[Dataset entries]
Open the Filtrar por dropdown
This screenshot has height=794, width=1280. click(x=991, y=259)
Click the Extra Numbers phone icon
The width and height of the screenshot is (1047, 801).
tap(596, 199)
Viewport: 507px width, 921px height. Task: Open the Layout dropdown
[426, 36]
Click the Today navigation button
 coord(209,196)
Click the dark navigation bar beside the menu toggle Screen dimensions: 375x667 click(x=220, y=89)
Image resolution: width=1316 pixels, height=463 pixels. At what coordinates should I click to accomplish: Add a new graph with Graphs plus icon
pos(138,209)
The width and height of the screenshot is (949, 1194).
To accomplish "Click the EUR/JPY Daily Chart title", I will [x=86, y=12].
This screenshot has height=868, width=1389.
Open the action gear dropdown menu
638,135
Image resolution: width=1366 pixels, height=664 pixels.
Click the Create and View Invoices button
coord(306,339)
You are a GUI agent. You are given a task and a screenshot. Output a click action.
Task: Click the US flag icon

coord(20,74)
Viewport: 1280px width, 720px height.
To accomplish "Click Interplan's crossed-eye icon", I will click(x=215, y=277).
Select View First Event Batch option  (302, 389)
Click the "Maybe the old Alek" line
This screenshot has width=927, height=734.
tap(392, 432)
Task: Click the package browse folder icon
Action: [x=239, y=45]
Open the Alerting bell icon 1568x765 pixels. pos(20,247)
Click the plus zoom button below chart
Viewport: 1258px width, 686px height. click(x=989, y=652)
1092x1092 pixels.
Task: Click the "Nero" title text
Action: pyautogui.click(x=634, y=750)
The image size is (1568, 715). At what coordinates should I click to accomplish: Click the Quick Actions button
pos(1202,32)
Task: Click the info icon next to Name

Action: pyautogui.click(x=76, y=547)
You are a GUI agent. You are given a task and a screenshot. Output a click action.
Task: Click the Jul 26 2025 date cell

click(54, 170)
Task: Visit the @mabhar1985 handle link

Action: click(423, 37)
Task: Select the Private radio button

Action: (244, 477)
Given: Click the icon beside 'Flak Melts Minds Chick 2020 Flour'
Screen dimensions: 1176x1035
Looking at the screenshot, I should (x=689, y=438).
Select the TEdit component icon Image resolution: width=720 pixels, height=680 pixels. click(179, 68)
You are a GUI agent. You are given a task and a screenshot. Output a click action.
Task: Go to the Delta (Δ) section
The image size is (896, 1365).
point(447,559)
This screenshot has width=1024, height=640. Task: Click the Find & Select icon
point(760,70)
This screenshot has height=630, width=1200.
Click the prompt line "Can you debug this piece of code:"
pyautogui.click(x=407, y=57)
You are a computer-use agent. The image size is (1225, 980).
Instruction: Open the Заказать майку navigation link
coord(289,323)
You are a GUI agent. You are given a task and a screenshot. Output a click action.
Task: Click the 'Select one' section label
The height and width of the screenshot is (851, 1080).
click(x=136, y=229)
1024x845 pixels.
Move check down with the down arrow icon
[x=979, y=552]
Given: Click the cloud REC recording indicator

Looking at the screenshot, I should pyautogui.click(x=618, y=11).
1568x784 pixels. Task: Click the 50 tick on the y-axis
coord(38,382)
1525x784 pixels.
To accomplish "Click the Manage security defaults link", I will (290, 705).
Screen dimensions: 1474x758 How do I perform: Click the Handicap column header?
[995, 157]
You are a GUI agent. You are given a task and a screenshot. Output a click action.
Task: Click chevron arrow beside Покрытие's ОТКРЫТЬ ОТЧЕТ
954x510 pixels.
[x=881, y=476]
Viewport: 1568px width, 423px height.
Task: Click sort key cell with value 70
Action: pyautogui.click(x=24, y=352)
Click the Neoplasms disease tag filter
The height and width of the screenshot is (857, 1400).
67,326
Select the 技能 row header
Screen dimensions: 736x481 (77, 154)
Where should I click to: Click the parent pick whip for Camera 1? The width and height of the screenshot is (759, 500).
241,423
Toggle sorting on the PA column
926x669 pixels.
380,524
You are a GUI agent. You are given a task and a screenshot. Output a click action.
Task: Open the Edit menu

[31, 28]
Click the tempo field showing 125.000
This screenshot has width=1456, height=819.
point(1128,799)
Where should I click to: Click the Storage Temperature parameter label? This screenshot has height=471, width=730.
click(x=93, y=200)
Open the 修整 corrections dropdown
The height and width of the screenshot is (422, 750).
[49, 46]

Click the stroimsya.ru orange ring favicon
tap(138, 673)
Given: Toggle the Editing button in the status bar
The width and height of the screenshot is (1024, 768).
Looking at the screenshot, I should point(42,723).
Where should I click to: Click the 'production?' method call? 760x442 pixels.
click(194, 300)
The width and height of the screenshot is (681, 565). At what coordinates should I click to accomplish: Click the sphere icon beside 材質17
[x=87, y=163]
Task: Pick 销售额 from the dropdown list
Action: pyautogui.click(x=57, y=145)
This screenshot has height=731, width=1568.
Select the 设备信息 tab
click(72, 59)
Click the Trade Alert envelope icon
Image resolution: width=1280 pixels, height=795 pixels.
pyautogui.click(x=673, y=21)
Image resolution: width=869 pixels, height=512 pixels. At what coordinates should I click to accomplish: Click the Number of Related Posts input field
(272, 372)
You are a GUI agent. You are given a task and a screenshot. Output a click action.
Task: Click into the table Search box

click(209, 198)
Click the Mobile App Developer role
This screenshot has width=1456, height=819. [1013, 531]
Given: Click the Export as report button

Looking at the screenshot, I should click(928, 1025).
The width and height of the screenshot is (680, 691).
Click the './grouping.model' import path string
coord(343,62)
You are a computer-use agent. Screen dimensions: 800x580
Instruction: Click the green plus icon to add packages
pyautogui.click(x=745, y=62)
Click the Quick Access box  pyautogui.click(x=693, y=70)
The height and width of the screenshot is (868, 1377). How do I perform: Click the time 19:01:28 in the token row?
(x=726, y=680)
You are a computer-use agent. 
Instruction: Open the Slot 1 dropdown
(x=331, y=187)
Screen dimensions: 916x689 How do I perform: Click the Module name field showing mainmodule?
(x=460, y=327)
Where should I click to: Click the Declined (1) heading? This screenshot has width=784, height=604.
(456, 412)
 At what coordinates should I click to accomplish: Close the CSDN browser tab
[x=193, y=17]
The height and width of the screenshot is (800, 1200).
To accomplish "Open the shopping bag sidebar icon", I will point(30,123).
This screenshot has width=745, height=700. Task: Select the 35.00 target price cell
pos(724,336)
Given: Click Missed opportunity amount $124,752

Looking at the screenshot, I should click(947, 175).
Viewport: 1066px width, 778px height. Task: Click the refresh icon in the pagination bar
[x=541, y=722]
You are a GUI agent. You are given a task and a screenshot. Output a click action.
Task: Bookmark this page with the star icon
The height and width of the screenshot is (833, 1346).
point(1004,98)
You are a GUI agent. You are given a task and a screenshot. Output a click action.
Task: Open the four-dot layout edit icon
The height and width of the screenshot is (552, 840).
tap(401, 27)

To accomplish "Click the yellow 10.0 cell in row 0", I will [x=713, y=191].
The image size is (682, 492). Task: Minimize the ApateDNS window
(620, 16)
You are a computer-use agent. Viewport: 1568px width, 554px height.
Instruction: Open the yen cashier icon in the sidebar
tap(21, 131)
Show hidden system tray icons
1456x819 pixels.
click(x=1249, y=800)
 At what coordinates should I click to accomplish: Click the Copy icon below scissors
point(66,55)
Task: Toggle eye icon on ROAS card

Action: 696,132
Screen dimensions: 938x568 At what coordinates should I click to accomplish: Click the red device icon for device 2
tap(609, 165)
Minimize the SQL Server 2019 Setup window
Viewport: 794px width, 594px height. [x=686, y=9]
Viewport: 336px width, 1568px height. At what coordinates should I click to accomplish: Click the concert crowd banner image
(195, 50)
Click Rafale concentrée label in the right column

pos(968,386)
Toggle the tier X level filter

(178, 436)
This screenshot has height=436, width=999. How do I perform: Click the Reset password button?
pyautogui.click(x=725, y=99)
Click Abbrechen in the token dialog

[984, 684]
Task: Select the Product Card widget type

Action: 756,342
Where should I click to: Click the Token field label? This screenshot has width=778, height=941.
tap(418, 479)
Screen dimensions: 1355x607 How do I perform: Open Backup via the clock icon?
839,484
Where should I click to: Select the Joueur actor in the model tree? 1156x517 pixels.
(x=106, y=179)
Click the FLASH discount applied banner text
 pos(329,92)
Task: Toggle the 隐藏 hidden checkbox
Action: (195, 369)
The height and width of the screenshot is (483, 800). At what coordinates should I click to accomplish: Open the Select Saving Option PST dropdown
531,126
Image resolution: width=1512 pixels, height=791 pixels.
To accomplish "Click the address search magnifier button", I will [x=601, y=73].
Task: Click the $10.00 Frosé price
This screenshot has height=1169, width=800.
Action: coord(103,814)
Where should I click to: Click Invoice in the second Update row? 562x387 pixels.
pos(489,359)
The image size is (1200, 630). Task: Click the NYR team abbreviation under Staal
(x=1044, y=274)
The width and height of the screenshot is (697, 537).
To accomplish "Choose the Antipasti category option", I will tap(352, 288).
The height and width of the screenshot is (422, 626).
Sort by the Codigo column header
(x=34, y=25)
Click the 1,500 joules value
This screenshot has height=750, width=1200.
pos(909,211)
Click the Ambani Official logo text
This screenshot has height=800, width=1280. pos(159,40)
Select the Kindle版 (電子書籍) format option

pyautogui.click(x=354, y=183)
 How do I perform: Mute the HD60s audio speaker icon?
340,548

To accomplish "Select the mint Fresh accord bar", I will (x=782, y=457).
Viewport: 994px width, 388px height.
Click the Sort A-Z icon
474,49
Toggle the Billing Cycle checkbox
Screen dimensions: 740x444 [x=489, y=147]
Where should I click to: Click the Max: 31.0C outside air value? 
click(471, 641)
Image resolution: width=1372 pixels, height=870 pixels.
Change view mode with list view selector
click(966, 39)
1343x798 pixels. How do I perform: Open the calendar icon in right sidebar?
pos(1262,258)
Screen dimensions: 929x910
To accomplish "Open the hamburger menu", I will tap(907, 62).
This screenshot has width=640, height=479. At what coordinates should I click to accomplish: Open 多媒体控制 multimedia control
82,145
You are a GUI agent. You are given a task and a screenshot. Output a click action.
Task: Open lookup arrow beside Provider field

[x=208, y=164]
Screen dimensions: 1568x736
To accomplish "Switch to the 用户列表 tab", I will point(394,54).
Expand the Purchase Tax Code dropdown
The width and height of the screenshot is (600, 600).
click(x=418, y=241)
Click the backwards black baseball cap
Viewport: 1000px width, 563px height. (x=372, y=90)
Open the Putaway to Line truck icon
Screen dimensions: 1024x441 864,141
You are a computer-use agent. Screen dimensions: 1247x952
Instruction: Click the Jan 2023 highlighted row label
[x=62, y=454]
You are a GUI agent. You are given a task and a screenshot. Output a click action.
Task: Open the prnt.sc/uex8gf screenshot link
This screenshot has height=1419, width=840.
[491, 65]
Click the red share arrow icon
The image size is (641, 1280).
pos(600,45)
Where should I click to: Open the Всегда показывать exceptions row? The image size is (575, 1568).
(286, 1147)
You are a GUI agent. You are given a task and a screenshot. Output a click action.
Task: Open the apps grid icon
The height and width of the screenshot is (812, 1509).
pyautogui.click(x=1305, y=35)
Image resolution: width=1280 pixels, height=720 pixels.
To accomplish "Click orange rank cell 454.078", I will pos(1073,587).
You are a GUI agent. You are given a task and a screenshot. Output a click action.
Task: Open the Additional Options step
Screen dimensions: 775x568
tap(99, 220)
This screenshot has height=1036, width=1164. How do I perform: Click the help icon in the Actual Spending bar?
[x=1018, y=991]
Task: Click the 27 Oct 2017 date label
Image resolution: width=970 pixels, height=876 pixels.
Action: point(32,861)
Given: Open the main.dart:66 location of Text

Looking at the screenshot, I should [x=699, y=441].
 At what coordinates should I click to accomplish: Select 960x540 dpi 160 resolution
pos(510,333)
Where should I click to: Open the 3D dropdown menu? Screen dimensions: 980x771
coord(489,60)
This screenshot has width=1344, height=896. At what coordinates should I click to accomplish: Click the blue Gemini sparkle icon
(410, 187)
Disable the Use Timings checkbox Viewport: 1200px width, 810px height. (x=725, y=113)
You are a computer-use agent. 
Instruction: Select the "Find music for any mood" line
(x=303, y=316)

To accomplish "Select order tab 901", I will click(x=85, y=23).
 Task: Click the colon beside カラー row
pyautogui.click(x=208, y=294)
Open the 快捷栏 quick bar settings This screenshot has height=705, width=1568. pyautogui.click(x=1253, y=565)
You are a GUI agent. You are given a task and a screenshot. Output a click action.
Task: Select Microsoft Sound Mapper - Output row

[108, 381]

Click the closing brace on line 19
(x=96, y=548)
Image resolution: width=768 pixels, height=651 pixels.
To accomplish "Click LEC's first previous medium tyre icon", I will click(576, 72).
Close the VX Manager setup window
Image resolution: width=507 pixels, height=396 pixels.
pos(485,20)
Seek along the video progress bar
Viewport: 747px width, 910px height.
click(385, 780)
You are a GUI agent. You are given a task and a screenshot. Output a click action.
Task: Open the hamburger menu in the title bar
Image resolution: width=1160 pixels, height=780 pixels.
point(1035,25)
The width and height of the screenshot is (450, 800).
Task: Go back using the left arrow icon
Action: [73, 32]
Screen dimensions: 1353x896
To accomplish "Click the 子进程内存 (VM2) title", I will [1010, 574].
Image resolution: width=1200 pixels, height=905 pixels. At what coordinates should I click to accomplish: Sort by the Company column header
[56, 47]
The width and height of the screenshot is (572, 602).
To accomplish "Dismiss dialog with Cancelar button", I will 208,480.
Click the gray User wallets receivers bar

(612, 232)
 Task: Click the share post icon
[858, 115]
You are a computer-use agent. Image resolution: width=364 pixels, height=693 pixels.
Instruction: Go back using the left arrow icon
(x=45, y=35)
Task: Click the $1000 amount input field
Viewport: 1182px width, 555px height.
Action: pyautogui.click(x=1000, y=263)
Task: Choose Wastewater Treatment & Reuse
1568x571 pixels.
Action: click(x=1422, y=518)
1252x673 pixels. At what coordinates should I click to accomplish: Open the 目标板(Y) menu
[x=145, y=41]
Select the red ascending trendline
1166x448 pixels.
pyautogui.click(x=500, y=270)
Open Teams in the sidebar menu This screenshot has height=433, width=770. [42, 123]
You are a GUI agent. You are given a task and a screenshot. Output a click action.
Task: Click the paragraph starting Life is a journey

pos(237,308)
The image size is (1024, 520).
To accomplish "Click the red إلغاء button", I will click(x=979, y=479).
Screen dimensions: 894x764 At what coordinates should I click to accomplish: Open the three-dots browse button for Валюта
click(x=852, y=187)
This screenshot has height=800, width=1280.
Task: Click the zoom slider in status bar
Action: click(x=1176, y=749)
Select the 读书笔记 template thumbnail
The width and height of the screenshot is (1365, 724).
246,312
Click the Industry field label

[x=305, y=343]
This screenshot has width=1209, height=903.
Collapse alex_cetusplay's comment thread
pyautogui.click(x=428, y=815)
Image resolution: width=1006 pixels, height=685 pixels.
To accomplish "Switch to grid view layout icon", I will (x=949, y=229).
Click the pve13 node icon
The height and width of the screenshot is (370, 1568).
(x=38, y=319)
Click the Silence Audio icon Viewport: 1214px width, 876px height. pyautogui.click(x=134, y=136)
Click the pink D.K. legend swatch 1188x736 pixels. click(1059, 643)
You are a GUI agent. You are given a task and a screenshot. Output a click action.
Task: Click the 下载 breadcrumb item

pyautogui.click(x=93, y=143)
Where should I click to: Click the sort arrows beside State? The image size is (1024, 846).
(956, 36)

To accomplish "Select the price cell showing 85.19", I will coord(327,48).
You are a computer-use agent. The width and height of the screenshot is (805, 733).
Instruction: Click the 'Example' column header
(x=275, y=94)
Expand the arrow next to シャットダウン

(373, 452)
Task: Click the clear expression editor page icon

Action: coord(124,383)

▶ _THE TASK_:
All lines above with "section" in them should be returned.

▶ _WRITTEN ANSWER_:
Task: Go to the Delta (Δ) section
Task: Click the 'Select one' section label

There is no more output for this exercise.